Mike Madden summarizes the main thrust of the industry charm offensive in Salon:

Some of the organizations that have fought hardest against changing the system in the past are — for now, at least — saying they’ll work for it this time around. To demonstrate how serious they are, they joined Obama Monday to say they’ll work voluntarily to cut the growth rate of health care costs by 1.5 percent each year for the next decade. Unchecked, costs would increase by more than 6 percent a year, so the administration says the country — private employers and the government combined — would save $2 trillion from the effort. An average family of four could save $2,500 a year within five years.

The letter itself offers few details as to how the industries will actually go about saving money. More to the point, there’s nothing forcing these groups to follow through on anything they’ve pledged to do.

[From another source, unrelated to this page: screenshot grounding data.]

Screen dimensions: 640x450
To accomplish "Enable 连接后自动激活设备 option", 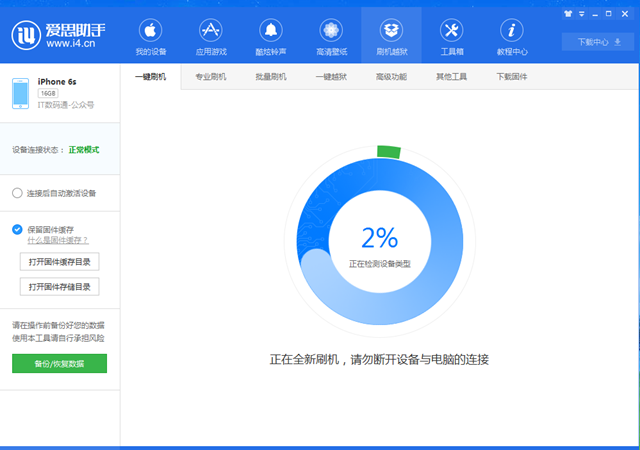I will [x=17, y=193].

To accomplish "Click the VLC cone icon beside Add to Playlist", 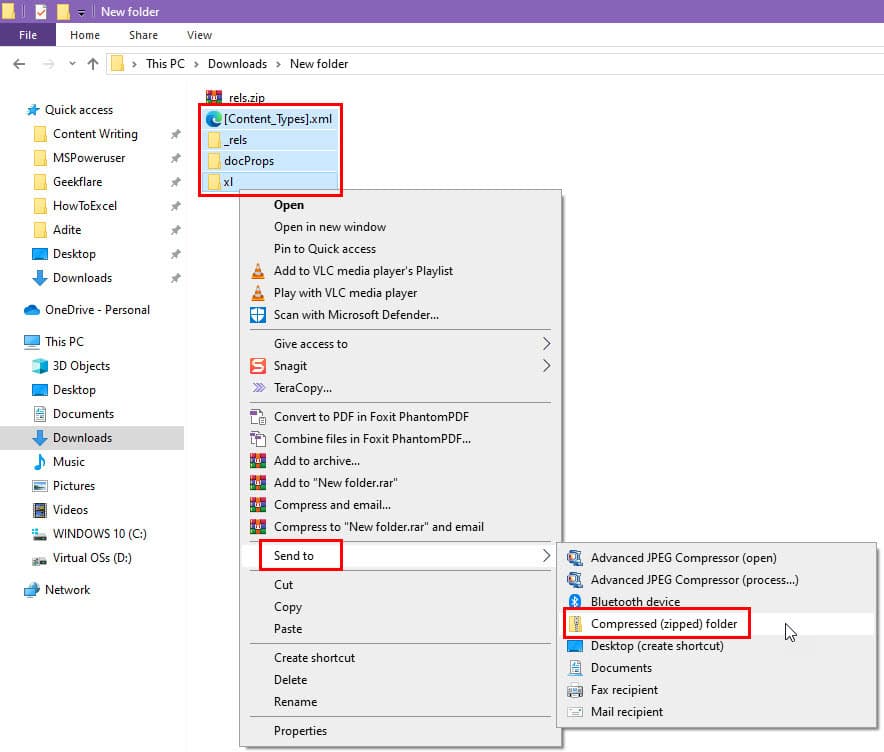I will 257,271.
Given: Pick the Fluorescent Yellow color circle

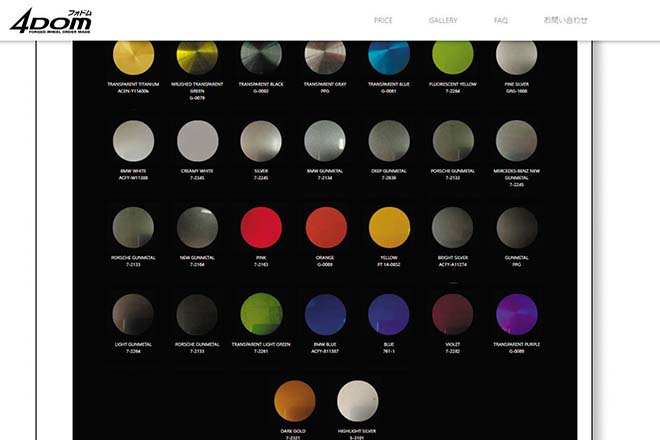Looking at the screenshot, I should click(453, 57).
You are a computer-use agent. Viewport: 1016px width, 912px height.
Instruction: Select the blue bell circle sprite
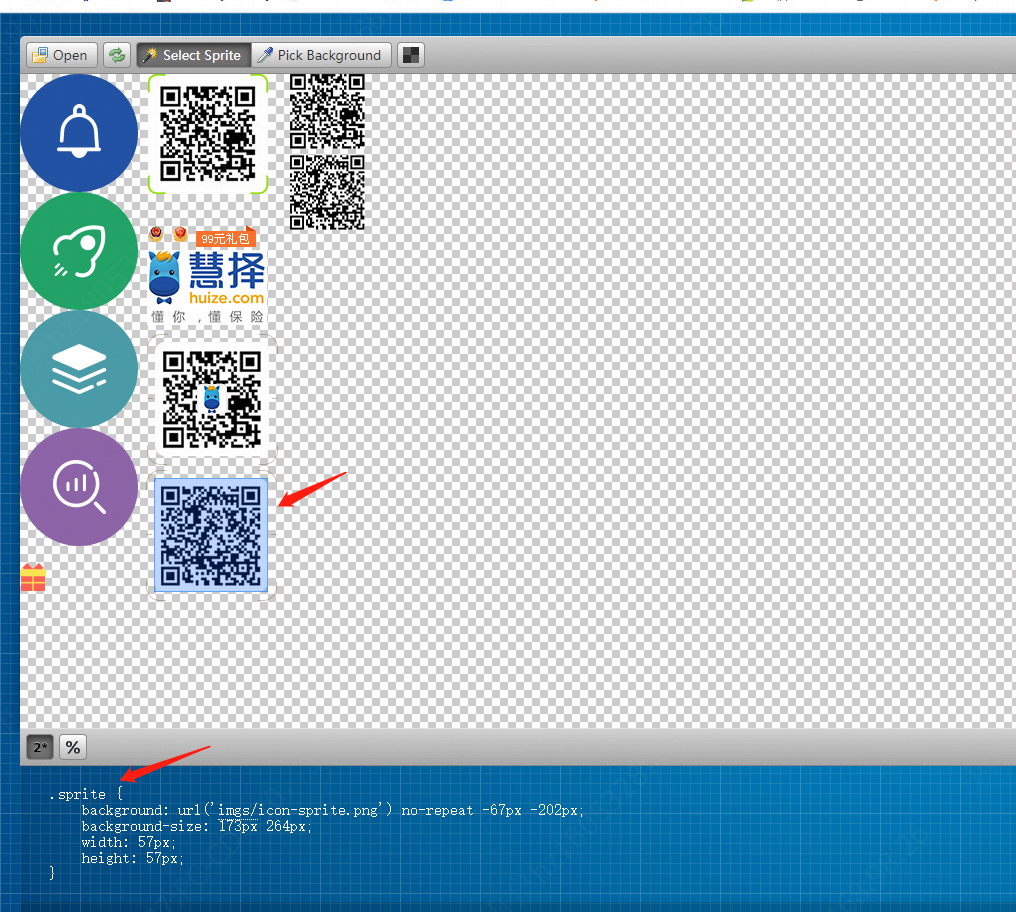(79, 132)
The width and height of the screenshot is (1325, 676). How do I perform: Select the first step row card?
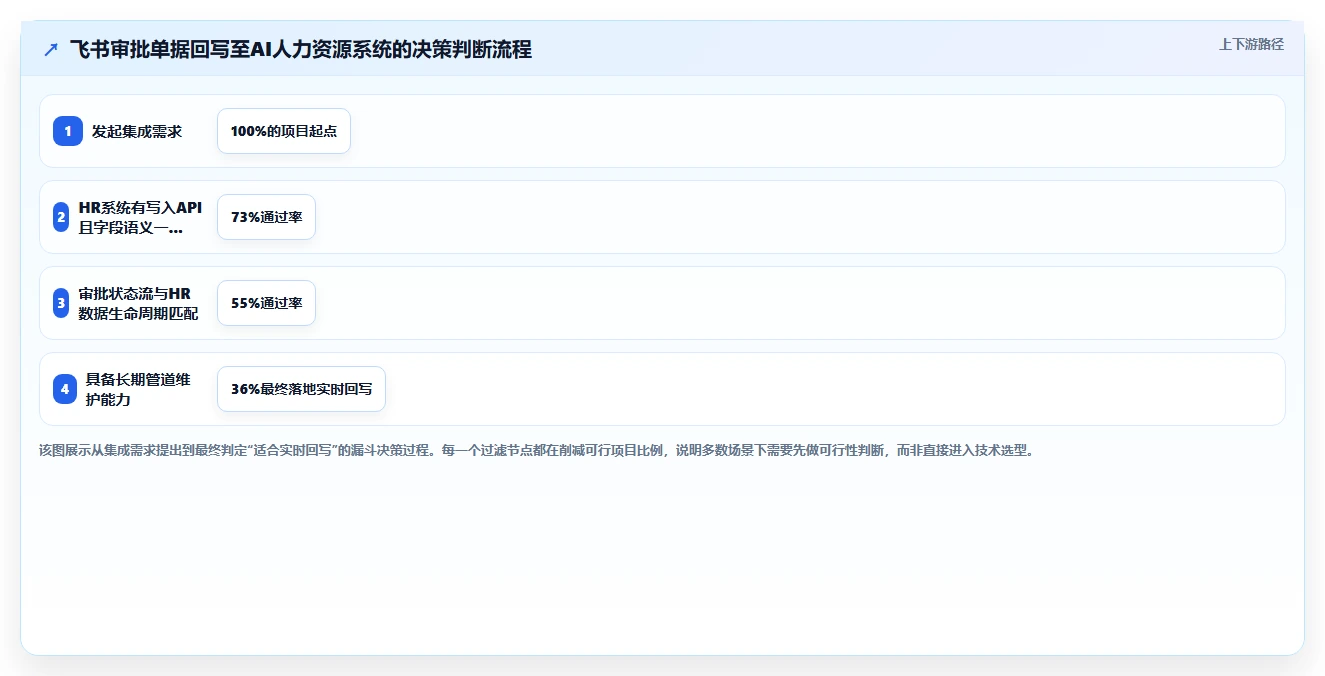coord(662,131)
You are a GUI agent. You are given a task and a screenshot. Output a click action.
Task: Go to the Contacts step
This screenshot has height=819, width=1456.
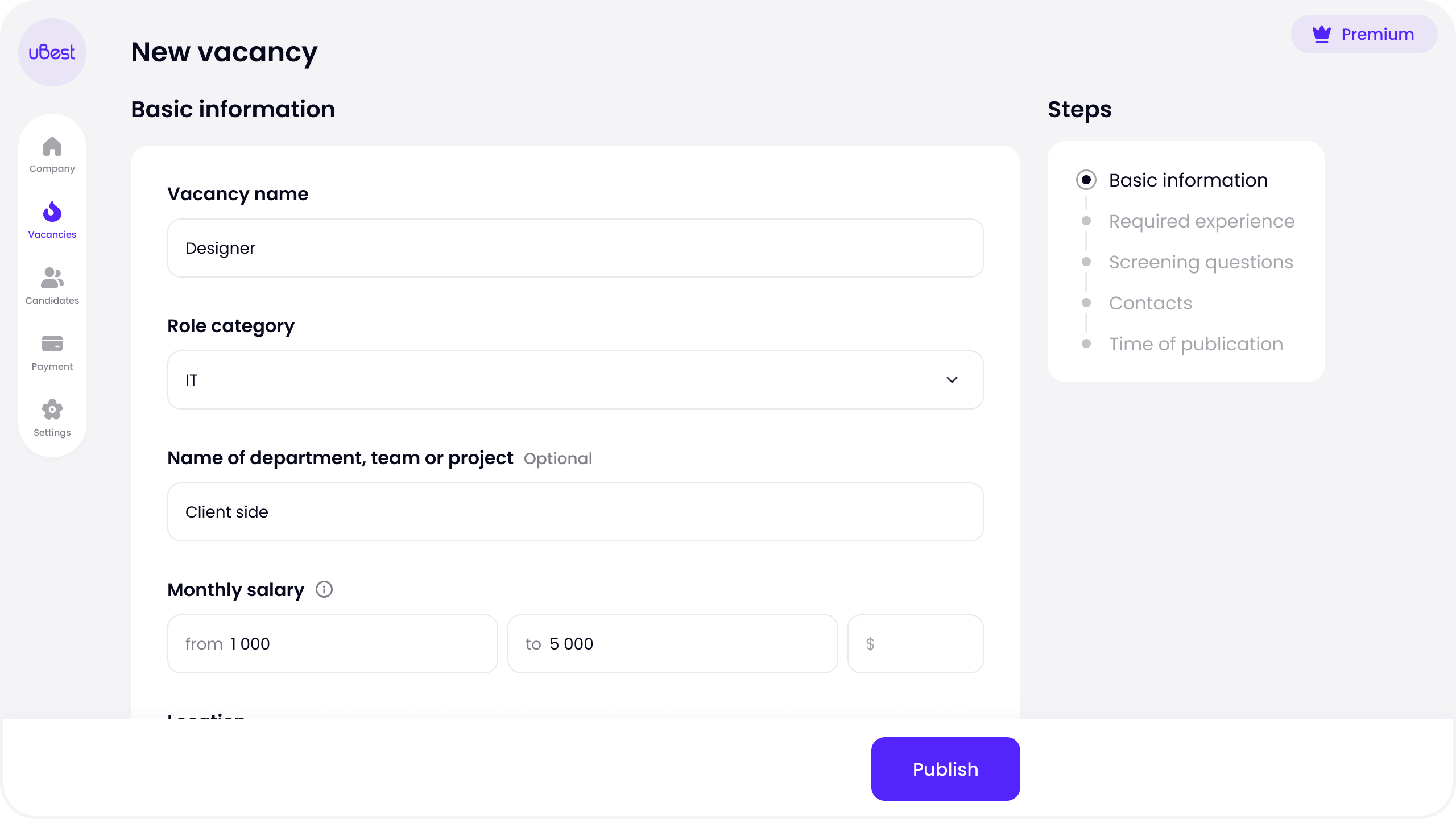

Still, if you parse the platitudes, the industry is diverging slightly from Republican anti-reform rhetoric. The GOP has been crusading against comparative effectiveness research (CER) ever since the stimulus bill set aside a billion dollars to fund it. CER is just research to discover which treatments give the best outcomes for the money, but the GOP would have us believe that it’s a stalking horse for rationing. Whereas, the industry coalition’s letter talks about cutting costs by “aligning quality and efficiency incentives” and “adherence to evidence-based best practices”–basically, big words for “studying the evidence” and “trimming the fat”–the core of the CER agenda.